═════ Dataset records ═════

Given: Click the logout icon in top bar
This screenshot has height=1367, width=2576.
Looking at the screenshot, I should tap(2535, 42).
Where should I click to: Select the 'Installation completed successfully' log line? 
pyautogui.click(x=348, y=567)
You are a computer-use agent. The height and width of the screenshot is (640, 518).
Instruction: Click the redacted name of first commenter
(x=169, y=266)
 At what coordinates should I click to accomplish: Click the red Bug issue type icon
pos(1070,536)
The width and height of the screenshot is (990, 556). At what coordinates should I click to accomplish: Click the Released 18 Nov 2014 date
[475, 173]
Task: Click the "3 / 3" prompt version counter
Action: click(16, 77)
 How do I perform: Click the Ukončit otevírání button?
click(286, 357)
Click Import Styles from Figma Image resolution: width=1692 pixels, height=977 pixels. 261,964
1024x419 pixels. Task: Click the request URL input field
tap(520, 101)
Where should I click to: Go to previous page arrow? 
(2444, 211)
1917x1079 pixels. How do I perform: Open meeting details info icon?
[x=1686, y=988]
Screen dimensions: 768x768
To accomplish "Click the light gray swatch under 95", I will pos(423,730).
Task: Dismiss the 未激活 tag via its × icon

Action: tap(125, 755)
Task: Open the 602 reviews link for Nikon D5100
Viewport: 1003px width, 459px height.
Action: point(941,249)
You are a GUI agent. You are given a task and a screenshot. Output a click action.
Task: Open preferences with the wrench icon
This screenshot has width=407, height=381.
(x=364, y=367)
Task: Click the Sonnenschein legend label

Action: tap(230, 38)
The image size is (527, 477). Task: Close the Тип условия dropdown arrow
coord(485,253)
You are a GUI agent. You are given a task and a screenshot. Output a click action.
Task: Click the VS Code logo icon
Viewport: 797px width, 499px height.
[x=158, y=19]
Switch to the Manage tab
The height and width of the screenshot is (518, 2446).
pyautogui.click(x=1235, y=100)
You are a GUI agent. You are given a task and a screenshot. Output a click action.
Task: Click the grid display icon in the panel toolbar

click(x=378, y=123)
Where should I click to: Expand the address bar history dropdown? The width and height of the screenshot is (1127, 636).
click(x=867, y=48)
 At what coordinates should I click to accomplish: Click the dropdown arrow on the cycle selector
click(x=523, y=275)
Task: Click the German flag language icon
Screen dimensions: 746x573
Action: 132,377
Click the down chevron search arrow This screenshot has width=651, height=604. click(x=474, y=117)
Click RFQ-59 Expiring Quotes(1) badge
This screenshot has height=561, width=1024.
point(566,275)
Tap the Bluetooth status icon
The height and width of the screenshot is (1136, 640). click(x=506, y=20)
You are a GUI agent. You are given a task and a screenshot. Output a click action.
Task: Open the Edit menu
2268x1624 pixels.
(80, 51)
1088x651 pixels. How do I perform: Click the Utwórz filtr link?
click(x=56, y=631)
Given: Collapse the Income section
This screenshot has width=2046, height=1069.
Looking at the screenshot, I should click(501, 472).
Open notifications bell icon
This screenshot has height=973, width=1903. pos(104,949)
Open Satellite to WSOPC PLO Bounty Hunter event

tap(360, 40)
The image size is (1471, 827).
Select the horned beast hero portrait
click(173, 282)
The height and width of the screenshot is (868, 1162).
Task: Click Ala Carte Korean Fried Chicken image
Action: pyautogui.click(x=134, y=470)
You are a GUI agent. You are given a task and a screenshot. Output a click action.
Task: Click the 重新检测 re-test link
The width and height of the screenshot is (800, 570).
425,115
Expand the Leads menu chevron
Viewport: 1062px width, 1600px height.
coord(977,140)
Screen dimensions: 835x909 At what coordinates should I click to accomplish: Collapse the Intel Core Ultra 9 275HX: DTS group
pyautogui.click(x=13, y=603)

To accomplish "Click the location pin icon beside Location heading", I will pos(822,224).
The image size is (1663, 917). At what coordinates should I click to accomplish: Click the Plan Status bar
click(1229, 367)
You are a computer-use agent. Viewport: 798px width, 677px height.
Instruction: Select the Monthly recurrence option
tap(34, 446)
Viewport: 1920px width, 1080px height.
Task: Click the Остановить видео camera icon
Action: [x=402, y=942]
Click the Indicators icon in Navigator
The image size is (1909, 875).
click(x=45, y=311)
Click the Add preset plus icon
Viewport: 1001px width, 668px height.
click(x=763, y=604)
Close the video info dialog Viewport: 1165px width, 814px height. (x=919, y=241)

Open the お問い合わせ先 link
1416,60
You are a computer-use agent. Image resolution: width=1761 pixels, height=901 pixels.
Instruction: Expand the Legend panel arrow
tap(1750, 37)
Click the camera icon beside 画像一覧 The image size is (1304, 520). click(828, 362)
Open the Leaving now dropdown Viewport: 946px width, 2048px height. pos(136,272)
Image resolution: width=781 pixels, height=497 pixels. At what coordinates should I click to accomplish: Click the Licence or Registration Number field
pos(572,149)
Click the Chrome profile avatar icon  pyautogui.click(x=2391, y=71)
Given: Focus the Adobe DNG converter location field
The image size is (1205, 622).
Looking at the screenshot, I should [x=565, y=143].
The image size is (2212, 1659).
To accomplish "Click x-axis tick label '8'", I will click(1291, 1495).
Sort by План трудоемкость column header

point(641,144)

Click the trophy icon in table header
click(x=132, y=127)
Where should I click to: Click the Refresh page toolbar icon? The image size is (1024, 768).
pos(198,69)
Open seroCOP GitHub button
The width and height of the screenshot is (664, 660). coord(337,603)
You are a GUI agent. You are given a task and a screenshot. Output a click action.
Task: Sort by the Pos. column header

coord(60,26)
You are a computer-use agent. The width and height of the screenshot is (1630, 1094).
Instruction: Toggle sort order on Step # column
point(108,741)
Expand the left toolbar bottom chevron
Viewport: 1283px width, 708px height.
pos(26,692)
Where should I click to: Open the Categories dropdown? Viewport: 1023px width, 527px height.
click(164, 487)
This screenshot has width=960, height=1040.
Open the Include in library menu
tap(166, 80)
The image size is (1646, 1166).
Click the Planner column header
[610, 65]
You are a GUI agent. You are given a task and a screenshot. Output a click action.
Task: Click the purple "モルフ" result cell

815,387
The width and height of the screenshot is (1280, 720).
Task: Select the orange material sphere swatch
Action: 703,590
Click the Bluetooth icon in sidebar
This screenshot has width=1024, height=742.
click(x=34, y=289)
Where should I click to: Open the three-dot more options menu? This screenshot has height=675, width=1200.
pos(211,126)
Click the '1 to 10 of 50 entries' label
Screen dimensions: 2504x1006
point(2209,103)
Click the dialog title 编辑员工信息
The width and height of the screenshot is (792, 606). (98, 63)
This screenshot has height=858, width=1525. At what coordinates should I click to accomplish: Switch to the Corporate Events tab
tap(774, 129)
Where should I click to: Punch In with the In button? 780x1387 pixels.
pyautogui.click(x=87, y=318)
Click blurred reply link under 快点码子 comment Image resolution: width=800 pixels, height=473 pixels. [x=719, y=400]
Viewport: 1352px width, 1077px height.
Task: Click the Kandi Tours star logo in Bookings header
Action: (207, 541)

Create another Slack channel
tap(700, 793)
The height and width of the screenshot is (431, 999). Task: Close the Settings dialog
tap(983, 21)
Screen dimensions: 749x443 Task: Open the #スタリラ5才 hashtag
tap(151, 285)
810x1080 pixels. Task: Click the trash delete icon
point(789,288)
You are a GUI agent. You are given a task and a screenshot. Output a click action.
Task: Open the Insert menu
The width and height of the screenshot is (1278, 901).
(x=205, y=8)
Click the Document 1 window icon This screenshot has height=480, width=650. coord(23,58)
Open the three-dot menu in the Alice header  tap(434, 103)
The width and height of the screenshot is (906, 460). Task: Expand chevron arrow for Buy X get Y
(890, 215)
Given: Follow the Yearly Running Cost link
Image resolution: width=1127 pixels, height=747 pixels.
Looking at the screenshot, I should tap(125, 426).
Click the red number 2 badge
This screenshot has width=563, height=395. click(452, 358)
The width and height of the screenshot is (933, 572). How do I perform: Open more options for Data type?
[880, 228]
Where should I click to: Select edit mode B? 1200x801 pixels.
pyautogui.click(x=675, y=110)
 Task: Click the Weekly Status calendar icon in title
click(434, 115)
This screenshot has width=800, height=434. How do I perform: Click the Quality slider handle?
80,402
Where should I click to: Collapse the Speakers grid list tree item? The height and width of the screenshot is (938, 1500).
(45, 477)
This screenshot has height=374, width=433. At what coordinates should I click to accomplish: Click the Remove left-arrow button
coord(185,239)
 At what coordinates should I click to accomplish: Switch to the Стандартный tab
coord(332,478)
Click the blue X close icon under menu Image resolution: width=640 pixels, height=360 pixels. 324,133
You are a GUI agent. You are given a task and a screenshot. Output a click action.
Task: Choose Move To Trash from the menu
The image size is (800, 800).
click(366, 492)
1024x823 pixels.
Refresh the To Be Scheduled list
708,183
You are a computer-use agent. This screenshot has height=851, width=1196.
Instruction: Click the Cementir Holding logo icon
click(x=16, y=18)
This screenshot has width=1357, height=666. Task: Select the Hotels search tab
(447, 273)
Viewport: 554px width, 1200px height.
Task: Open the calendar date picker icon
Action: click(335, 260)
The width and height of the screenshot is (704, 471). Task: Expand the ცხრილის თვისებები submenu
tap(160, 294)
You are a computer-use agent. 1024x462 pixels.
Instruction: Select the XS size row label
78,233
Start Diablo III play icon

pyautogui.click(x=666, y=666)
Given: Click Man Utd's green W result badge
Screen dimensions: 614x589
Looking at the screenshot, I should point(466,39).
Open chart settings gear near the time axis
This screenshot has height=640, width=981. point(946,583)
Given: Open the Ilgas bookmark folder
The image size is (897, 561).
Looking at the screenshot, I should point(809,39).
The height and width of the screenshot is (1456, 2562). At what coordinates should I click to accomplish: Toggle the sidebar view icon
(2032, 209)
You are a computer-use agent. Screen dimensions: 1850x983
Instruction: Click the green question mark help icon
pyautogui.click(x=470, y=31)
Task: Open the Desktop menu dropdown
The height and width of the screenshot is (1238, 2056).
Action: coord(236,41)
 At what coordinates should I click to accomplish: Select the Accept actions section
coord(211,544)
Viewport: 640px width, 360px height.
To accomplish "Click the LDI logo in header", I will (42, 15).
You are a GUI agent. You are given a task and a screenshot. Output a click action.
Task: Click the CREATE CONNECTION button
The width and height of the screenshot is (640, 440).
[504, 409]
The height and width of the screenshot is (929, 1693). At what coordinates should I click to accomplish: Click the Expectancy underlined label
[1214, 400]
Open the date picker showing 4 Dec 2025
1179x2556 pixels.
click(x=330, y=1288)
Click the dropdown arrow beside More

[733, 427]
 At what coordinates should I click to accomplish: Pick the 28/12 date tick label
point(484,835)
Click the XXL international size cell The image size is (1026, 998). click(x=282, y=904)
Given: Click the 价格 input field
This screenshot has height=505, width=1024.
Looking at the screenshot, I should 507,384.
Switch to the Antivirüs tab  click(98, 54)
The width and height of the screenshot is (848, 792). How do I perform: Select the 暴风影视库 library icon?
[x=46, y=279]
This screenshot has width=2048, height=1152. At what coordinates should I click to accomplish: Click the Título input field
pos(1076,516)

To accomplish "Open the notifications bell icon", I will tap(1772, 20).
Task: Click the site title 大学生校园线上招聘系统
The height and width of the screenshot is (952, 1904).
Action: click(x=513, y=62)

═════

Present part of the data above as a Markdown table with the columns Row and Line, one numbered row per line and no blank lines. Begin at the line that contains "The height and width of the screenshot is (1456, 2562).", and stop after the line that contains "pyautogui.click(x=470, y=31)".

| Row | Line |
|---|---|
| 1 | The height and width of the screenshot is (1456, 2562). At what coordinates should I click to accomplish: Toggle the sidebar view icon |
| 2 | (2032, 209) |
| 3 | You are a computer-use agent. Screen dimensions: 1850x983 |
| 4 | Instruction: Click the green question mark help icon |
| 5 | pyautogui.click(x=470, y=31) |